Dec. 1, 2016
The long and the short of bone development
How did you get so tall? People of tall stature have been asked this throughout their lives. Oftentimes the answer is obvious – “oh, my parents are really tall.” But how come one person’s bones grow longer and faster than another’s?
“Sure, our genes are largely responsible for our stature,” says evolutionary biologist Campbell Rolian, a researcher in the McCaig Institute who studies skeletal variation in size and shape between individuals. “But we still don’t have a complete grasp of how genetic variation is translated into height variation – you versus me – at a cellular and developmental level,” he says.
How bones grow
Leg bones grow from the middle out. Specialized cells in bone, called chondrocytes, divide and produce cartilage at either end – an area called the growth plate. The cartilage produced by chondrocytes serves as a “scaffold” for mineralization by bone cells (osteoblasts). During adolescence, cells in the growth plates start to die, the growth plates get smaller and smaller until they fuse, and adult stature is attained. “There’s a lot that can go wrong at this point in bone development,” says Rolian. “Sometimes cells continue to grow and we get limb length discrepancies or osteosarcoma (bone cancer). Sometimes the cells don’t divide enough, or don’t produce enough cartilage, and we get weaker bones or skeletal disorders such as dwarfism.”
An epic experiment
To understand what makes one individual’s limb bone grow longer than another, one can compare two extremes within the same population, while controlling variables like environment, nutrition and body mass. These factors are very hard to control in human populations, so Rolian and fellow McCaig Institute member Benedikt Hallgrimsson decided to embark on an artificial selection experiment in mice that would last five years.

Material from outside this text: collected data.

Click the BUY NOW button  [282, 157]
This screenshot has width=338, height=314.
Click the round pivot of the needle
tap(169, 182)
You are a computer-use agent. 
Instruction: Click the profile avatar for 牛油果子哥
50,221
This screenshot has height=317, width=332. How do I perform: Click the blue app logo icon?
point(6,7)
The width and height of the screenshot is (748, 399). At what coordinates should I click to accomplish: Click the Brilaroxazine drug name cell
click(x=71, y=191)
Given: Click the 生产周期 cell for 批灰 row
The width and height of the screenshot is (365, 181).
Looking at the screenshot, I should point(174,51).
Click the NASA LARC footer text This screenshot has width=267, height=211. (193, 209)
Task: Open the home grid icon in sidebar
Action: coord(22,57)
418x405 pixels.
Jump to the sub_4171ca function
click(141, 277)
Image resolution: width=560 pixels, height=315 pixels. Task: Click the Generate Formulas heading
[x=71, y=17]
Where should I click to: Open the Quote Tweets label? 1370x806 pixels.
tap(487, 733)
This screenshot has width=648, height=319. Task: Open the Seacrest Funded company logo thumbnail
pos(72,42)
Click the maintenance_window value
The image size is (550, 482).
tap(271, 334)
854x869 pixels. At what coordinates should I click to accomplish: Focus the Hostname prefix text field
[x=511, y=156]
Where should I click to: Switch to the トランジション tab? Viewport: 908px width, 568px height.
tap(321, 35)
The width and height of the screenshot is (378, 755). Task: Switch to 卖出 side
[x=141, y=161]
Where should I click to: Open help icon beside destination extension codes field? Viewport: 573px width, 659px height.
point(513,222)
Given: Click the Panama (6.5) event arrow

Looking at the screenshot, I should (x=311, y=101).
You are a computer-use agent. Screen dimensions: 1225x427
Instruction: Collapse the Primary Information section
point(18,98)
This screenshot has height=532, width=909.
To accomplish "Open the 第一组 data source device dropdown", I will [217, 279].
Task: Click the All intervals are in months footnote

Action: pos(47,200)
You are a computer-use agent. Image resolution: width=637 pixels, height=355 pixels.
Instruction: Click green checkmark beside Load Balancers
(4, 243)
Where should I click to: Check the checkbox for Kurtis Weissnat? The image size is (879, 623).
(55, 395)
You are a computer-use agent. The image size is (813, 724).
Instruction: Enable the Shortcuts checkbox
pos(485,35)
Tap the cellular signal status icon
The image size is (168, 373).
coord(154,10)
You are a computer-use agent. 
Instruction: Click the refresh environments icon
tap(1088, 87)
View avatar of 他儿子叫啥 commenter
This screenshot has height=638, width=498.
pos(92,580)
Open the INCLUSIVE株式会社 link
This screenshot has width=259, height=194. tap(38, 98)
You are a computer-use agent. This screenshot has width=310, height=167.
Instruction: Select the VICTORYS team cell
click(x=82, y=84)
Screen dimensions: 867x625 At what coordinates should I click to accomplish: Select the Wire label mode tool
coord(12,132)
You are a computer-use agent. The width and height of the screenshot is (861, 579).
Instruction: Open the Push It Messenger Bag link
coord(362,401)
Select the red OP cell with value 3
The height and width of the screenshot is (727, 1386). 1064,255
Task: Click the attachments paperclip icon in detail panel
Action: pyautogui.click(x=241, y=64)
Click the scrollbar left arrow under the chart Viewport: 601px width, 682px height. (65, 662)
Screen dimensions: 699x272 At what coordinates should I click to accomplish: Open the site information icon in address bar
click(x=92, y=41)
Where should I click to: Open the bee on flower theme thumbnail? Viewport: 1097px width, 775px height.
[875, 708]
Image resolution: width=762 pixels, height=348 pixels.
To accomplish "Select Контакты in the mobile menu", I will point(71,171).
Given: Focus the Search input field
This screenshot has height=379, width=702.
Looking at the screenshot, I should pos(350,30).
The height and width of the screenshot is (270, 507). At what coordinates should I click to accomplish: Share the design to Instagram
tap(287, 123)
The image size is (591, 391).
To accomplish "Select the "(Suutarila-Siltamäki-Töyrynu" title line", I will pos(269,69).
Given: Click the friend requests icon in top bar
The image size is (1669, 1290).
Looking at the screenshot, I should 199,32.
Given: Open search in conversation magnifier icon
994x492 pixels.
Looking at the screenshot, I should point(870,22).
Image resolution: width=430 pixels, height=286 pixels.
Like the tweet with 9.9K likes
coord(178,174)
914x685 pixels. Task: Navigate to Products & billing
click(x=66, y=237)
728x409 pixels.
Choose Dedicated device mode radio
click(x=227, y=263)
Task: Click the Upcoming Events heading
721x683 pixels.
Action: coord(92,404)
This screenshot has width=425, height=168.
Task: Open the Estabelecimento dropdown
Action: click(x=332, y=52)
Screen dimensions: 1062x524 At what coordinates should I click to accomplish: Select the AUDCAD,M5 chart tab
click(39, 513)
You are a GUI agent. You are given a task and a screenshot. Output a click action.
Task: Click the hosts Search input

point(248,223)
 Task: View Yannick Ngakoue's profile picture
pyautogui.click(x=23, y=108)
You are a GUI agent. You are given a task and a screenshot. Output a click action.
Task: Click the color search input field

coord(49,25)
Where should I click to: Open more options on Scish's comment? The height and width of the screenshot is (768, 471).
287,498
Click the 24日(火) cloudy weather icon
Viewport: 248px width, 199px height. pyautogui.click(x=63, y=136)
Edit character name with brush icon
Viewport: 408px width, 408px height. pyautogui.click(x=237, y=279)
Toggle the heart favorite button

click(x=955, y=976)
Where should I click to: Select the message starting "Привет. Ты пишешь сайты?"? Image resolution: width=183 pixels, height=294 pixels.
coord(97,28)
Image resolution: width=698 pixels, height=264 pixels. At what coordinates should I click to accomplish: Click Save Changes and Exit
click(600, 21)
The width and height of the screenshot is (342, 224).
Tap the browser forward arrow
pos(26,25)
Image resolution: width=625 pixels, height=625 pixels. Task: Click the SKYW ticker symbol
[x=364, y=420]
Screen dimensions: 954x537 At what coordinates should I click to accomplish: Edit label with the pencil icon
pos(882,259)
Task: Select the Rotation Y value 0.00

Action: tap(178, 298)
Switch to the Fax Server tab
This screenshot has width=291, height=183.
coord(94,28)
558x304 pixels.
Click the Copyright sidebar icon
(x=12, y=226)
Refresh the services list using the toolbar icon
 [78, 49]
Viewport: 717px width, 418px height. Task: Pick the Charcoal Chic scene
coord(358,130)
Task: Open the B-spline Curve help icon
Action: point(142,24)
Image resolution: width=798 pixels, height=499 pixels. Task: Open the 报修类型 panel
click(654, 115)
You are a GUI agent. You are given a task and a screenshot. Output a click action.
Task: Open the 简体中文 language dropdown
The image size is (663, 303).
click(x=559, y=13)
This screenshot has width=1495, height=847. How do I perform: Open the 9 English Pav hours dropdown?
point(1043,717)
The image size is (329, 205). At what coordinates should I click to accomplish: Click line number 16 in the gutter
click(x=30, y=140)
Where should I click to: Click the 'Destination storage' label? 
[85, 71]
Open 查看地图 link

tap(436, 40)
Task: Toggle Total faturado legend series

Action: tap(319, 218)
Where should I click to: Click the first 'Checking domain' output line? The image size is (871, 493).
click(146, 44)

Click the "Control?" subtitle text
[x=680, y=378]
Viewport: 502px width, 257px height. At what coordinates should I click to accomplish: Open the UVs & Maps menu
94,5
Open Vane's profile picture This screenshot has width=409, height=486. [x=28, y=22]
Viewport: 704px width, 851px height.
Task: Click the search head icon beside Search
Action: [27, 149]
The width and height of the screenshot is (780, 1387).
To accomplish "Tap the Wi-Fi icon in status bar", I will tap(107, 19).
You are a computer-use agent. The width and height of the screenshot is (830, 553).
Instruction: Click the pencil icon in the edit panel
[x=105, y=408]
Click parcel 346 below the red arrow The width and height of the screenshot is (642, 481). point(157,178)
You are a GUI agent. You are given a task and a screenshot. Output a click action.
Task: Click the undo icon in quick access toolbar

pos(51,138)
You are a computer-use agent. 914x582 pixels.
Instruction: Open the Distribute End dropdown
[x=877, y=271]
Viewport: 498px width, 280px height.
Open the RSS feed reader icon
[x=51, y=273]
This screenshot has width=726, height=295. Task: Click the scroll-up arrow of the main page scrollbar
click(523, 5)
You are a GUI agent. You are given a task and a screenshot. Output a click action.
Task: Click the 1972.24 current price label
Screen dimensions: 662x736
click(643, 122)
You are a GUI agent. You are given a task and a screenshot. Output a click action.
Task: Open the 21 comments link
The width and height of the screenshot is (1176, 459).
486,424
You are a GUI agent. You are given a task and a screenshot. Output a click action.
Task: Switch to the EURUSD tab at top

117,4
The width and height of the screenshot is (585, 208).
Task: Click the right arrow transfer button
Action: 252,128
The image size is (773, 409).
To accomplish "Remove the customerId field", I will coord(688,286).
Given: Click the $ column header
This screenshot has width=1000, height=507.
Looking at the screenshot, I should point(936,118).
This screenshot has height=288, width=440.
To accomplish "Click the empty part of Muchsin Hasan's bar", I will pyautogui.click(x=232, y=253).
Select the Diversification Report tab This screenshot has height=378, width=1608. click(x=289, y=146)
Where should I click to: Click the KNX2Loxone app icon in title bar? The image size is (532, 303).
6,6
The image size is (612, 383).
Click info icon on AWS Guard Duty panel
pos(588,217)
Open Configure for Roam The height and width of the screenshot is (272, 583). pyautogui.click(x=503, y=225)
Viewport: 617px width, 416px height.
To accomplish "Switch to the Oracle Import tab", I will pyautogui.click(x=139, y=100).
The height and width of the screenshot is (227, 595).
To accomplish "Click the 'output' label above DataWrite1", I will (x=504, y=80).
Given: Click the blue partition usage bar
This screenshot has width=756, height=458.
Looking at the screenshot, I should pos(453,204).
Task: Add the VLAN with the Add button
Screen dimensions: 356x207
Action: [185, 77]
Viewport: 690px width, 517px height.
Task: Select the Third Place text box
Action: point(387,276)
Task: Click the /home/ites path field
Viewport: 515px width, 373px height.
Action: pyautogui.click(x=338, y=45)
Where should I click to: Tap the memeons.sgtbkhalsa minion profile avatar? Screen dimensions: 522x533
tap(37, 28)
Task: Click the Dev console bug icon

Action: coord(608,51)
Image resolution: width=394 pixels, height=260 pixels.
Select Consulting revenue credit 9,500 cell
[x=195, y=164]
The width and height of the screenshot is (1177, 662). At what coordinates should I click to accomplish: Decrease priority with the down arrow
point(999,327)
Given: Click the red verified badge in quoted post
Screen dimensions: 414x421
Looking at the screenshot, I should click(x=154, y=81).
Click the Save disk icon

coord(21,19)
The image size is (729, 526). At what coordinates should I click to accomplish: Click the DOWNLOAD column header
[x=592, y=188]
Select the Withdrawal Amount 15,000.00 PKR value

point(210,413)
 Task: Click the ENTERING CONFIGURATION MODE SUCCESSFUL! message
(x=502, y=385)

They took a common white mouse stock and bred them. They then measured the length of the shinbone of the offspring with x-ray and selectively bred individuals with the longest bones. Five years and 22 generations later, Rolian has created a mouse in which shinbone length is 15 – 20 percent longer in relation to body mass, called Longshanks mice. These mice are “taller” than average and their bones grow faster. Interestingly, their bones are also weaker, having less spongy bone and breaking more easily compared with random-bred mice from the same stock. Using this mouse model, Rolian and his team can study the differences in the cells and tissues that encourage the bones to grow so much faster, and perhaps understand how the increased growth might be linked to lower bone quality. “If we can understand the whole process – from cell division, to cartilage growth to bone growth, then we may be able to develop ways to modulate rates of long bone growth and improve bone health,” says Rolian.
Campbell Rolian is an associate professor in the Department of Comparative Biology and Experimental Medicine in the University of Calgary’s Faculty of Veterinary Medicine, and a member of the McCaig Institute for Bone and Joint Health.